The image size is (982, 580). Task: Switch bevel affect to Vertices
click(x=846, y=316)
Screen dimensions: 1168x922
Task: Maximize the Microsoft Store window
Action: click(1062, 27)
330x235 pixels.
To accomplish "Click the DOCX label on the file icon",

□ □ □ □ □ □ □

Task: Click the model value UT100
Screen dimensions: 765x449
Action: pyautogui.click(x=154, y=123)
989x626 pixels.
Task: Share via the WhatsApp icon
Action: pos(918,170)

□ □ □ □ □ □ □

= YOUR GOAL =
All lines above from the one containing "The image size" to the one containing "the DOCX label" must be repeated exactly, both lines included, and no others.

= OUTPUT =
The image size is (982, 580). Task: Switch bevel affect to Vertices
click(x=846, y=316)
Screen dimensions: 1168x922
Task: Maximize the Microsoft Store window
Action: click(1062, 27)
330x235 pixels.
To accomplish "Click the DOCX label on the file icon",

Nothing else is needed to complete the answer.